◆ Text provided ◆
Introduction
This document describes the Throttling of AAA (RADIUS) records feature which supports throttling of access (authentication and authorization) and accounting records that are sent to the RADIUS server.
This feature allows a user to configure the appropriate throttling rate to avoid network congestion and instability when there is insufficient bandwidth to accommodate a suddenburst of records generated from the Cisco router to the RADIUS server.
Prerequisites
Requirements
There are no specific requirements for this document.
Components Used
The information in this document is based on ASR5k platfrom.
The information in this document was created from the devices in a specific lab environment. All of the devices used in this document started with a cleared (default) configuration. If your network is live, make sure that you understand the potential impact of any command.
Background Information
When aaamgr sends the radius messages to RADIUS server at a high rate (e.g. when a large number of sessions goes down at the same time, accounting stop messages for all the sessions are generated at the same time) the RADIUS server may not be able to receive the messages at such high rates. To handle this condition we need an effective rate control mechanism at aaamgr, so that aaamgr sends messages at an optimal rate such that RADIUS server is capable of receiving all the messages and ensures that no message is dropped due to over load at the RADIUS server.
Mechanism of work
When aaamgr sends messages at the configured rate to the RADIUS server, it sends messages evenly throughout
each second rather than sending all the messages in a single burst. Depending on the configuration, each second is divided into several equal time slots (with a specific time period per slot). The minimum time-period of a slot
could be 50 milliseconds.
The rate has to be configured taking these into account
- The rate of incoming calls,
- Number of aaamgr instances
- The rate at which the RADIUS server can receive the messages and
- Interval of Interims (for accounting configuration)
- Algorithm used for server selection
If the configured value for authentication servers value is too low, then there will be a bottle neck leading to
congestion, which may lead to calls getting dropped due to session setup timeout. If a low value is configured for accounting servers, then a lot of purging of accounting messages will be observed, due to overflow of the queue.
When the feature is configured, the number of time slots in a second and time period of a second are computed and stored at the radius level. When a message is ready to be sent to RADIUS server, it is checked whether the quota (number of messages for this time slot) has reached. If the limit is not reached, the message is sent, if it is, then the message is queued in the server level queue to be sent in future time slots. Each RADIUS server holds details about number of messages sent in the current time slot and the time at which the time slot expires. When the queued messages are picked from the server level queue, they are put in the head of the instance level queue, ensuring preference for older messages than any other new message. Messages from the instance level queue are picked for servicing.
AAAMGR queues
There are two types of queues at AAAMGR for messages:
- Instance level queues
- Server level queues
When a message is generated, it is initially queued in the instance level queue for servicing.

◆ The exercise ◆
Reproduce word for word the part of the RADIUS throttling text above between "Prerequisites" and "on ASR5k platfrom.", inclusive.

◆ Stored records ◆
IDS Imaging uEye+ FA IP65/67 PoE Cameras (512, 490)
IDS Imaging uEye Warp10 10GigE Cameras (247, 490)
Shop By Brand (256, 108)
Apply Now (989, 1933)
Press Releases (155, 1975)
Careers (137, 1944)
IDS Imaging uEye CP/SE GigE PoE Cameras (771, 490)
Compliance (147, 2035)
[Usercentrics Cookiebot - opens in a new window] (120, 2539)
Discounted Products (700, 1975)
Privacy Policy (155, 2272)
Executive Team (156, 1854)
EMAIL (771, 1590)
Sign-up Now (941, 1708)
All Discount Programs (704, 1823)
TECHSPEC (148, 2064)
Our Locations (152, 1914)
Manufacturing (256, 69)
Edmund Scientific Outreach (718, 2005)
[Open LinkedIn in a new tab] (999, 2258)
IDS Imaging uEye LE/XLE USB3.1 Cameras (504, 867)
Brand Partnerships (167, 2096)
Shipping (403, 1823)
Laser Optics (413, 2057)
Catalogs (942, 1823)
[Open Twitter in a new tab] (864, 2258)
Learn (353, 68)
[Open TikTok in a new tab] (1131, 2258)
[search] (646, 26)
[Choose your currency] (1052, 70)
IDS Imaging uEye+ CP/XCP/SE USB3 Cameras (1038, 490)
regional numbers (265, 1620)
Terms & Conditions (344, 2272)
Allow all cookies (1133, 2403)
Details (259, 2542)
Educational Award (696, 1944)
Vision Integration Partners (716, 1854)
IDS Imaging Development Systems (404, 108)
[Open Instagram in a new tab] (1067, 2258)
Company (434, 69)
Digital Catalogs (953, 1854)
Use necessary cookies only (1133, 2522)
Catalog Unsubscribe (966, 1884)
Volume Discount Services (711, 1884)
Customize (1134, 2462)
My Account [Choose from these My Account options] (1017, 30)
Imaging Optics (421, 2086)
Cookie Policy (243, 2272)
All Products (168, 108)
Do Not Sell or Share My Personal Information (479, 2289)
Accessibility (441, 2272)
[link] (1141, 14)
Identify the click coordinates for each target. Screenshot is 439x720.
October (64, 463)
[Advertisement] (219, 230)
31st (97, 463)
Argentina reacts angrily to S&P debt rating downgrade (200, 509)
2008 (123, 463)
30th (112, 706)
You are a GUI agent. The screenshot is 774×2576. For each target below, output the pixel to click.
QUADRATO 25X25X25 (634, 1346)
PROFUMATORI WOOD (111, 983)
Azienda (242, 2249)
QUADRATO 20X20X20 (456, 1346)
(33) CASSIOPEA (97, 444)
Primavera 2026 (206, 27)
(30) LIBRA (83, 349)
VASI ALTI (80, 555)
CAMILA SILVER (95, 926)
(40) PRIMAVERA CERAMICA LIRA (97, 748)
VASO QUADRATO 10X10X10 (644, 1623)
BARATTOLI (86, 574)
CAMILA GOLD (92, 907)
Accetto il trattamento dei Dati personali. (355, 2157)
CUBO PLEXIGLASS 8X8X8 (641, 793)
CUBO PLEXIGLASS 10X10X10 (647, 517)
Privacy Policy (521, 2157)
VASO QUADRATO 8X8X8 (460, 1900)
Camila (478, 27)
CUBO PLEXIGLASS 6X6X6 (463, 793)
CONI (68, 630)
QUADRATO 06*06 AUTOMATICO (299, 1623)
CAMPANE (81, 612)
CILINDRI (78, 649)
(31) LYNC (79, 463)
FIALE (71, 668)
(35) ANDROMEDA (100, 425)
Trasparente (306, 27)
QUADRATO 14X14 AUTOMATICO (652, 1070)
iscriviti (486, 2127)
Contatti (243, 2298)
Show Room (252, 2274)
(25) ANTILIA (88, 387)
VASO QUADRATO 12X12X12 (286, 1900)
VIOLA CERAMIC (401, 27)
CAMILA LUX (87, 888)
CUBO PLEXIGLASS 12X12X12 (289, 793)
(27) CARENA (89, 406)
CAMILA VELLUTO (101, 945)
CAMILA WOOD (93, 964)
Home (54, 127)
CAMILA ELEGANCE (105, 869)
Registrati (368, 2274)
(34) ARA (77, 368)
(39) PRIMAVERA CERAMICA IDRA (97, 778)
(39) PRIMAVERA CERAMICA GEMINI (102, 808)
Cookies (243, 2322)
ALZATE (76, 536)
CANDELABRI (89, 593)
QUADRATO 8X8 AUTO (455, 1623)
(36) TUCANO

◆ Solution for this problem ◆
Prerequisites
Requirements
There are no specific requirements for this document.
Components Used
The information in this document is based on ASR5k platfrom.